* Begin *

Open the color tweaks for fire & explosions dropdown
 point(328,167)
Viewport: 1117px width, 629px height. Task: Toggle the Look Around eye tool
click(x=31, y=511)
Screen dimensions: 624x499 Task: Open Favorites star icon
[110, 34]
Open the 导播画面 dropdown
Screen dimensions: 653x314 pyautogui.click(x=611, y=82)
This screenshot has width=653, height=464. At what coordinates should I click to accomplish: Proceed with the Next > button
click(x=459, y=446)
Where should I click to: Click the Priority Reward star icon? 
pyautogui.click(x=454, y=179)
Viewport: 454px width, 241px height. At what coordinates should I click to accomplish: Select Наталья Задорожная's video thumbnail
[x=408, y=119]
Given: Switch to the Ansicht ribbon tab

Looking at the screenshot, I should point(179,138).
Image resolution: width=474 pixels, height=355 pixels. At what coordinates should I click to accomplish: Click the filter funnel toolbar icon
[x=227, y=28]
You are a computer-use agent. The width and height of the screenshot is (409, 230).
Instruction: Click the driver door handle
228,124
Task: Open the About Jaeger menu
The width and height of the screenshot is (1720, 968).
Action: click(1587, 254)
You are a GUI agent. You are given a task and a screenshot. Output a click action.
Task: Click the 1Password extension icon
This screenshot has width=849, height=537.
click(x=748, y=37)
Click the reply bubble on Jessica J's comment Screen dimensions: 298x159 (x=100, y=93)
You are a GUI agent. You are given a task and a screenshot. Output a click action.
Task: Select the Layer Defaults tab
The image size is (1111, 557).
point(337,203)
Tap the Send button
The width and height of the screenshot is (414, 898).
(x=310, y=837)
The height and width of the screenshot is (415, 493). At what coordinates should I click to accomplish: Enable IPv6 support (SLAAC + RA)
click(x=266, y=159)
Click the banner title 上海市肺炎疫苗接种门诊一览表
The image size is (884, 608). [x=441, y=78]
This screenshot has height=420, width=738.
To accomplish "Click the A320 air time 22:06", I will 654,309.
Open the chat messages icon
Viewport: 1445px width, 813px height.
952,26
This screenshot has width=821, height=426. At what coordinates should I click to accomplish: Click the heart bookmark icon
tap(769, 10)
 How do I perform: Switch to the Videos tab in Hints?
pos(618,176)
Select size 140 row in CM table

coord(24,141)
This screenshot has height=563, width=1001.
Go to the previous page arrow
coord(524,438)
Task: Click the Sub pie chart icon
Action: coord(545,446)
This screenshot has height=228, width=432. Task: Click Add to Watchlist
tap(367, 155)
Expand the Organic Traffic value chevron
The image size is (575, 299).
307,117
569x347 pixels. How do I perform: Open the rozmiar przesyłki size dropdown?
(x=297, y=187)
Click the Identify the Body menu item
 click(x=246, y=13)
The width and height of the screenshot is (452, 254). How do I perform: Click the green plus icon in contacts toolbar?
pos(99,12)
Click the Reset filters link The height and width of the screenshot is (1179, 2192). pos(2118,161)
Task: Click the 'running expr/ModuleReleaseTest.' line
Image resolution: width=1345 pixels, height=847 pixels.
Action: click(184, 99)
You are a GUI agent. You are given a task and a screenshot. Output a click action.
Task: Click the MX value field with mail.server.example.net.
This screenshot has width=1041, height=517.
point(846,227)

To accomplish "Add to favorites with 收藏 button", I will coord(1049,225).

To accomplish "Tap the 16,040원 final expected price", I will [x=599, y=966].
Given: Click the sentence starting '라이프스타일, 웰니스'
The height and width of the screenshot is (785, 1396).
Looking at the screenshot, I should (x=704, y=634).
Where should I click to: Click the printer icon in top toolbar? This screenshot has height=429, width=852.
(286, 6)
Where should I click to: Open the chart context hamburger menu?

* End *

OBJECTIVE
Copy out, unchanged, the stretch of lines above from the very first one through the line that contains "Looking at the screenshot, I should point(179,138).".

REPLY
Open the color tweaks for fire & explosions dropdown
 point(328,167)
Viewport: 1117px width, 629px height. Task: Toggle the Look Around eye tool
click(x=31, y=511)
Screen dimensions: 624x499 Task: Open Favorites star icon
[110, 34]
Open the 导播画面 dropdown
Screen dimensions: 653x314 pyautogui.click(x=611, y=82)
This screenshot has width=653, height=464. At what coordinates should I click to accomplish: Proceed with the Next > button
click(x=459, y=446)
Where should I click to: Click the Priority Reward star icon? 
pyautogui.click(x=454, y=179)
Viewport: 454px width, 241px height. At what coordinates should I click to accomplish: Select Наталья Задорожная's video thumbnail
[x=408, y=119]
Given: Switch to the Ansicht ribbon tab

Looking at the screenshot, I should point(179,138).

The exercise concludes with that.